Mi deber, como filósofa del sexo políticamente incorrecto, es largaros esta advertencia: aunque las autoridades competentes le den el beneplácito, el ano y el recto no son lugares recomendables para la penetración del pene. En términos biológicos, la actividad sexual en esos lugares es, de verdad de la buena, contra natura, y no porque lo diga el Papa, sino porque la naturaleza no los diseñó para eso. El primer inconveniente es un poderoso esfínter que cierra el paso firmemente y que está hecho para evacuar, no para recibir. Este músculo duele mucho cuando se fuerza, y puede ser distendido y roto por la penetración. La rotura es una cosa mala que hay que operar. He oído que en la Seguridad Social se hacen muchas operaciones de este tipo, especialmente a los homosexuales. ¿Se trata de una leyenda urbana? ¿Se pueden conocer cifras y coste?
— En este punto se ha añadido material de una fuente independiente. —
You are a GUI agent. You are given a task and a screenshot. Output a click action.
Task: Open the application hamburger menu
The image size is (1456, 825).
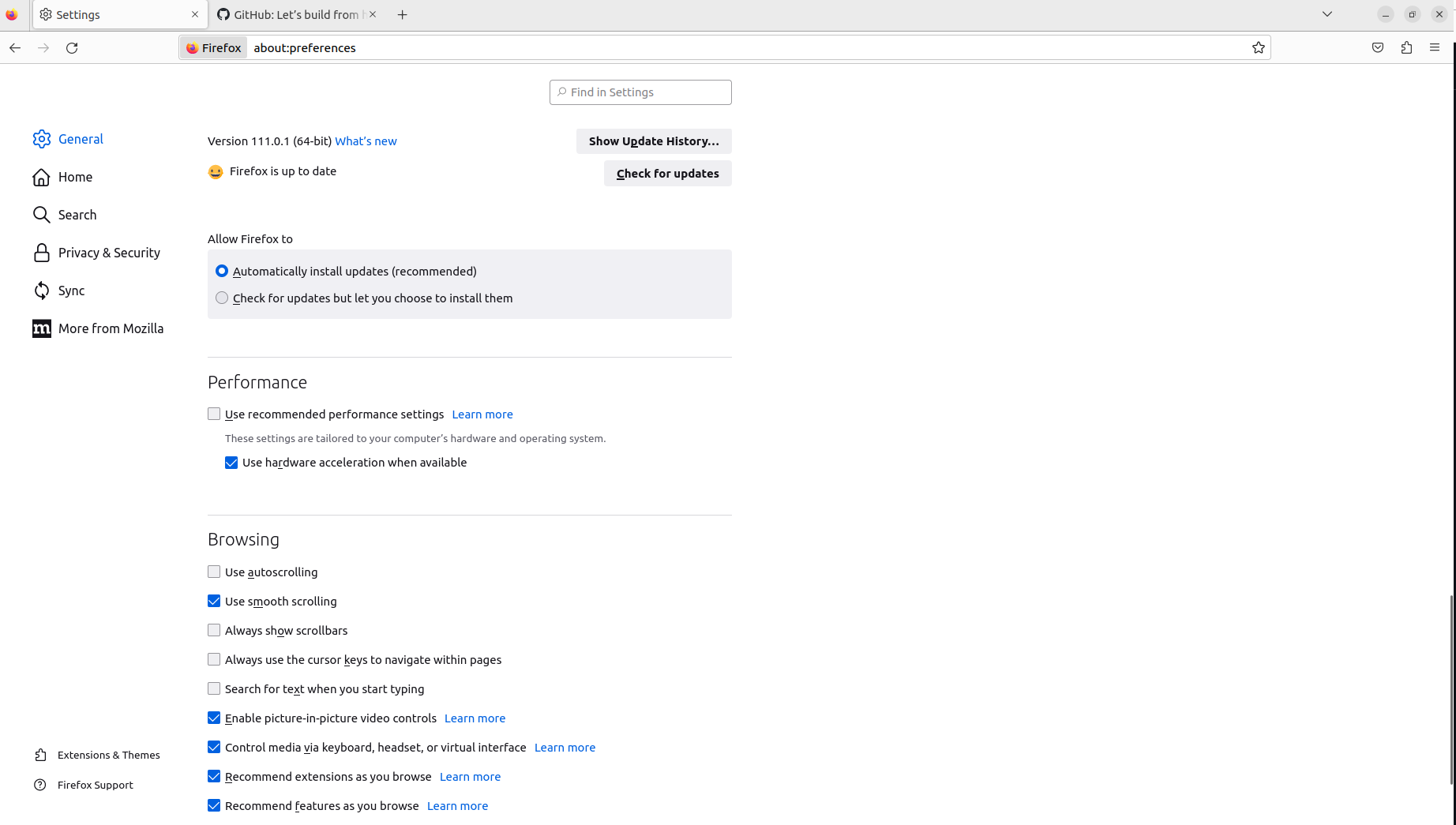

Por otra parte, el ano no tiene un sistema de glándulas especializadas para lubricarlo, ni tampoco sufre modificaciones, como la vagina, para ayudar a la penetración. La mucosa del intestino carece, además, del revestimiento protector vaginal y es susceptible de padecer una ulceración traumática, que provoca una hemorragia considerable. Pero el problema más evidente es que en el intestino siempre hay caca, y eso, aparte de ser una ordinariez que resta todo encanto –salvo para los coprófilos–, produce infecciones por gérmenes cólicos, colibacilos, enterococos, y también puede transmitir el virus de la hepatitis y el sida. La protección sólo funciona si no se rozan los lugares periféricos honestos, que, encima de haber sido despreciados, no merecen ser castigados con vaginitis y cistitis.